The route actually follows the canal roads, until the gates prevent access. Normally, I just ride around on the public streets as a workaround, but I found myself with a little extra time on my hands the last time I rode this route. I decided to give the phone number listed on the sign a call. Sure enough, it’s a legitimate number for Farmers Reservoir & Irrigation Company. They’re located over in Brighton, Colorado. The receptionist who answered my call transferred me to a gentleman I will call John*.


Initially, John had no idea where the gates were or why they would be present. As we talked, he was looking on a map trying to pinpoint my exact location, which was on the west side of Sims Street, south of the railroad tracks at 76th Street, right at the Croke Canal road. I emailed him the same picture above and here’s the response I received “I just spoke to my Leadman who handles the Croke Canal. This is FRICO’s gate. Not sure why it is there. If you want to continue riding your bike, I think you can easily go around the gate. There probably isn’t anymore gates past this one.” My conclusion with this response was that I could bypass the gate and carryon along the canal road.

As it turns out, there are more gates. But this gate and the next gate to the west are the only gates that include the No Tresspassing sign. I responded to John with a picture of the next gate, pointing out the barbed wire that adds emphasis to the threat. I just wanted to understand why there was unobstructed access to the canal for miles before this section, and then suddenly the gates. His response to my follow up email was much less friendly. Here it is in part “These gates are ours. They are to restrict access from pedestrians and vehicles as it is private property. These roads are used to maintain our canals. Like I said yesterday, technically you are trespassing by riding your bike on our access roads.  They are not for public use”.

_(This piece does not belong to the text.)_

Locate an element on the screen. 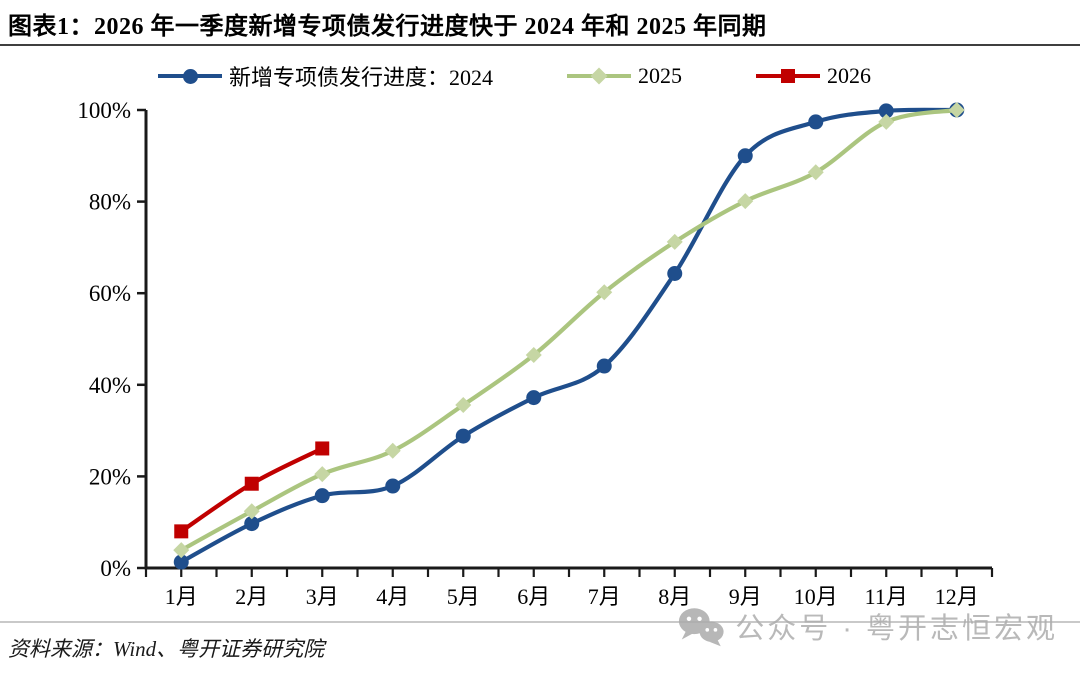  y-tick-label: 0% is located at coordinates (116, 568).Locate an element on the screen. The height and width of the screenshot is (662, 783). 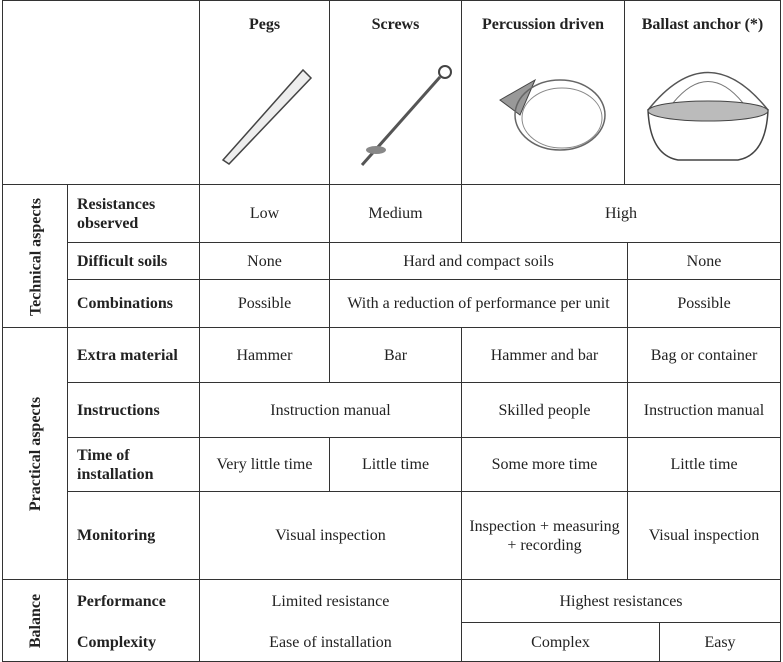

So there it is! I can’t help but think of the rest of the song lyrics: do this, don’t do that, can’t you read the sign?? Having unencumbered access to this canal road is such a missed opportunity for the citizens of west Arvada. In a city with so many two lanes roads that do not have bike paths or sidewalks, this is a safe, traffic free alternative for walkers and bikers alike. The Farmer’s Highline Canal offers 71 miles of park space throughout the Denver metropolitan area. It’s a shame that the City of Arvada hasn’t partnered with Farmers Reservoir & Irrigation Company to make a similar trail system available to its residents.

Notes:
* John is not John’s real name.

Loki somehow managed to be all head in this picture from his running days. He was a good friend.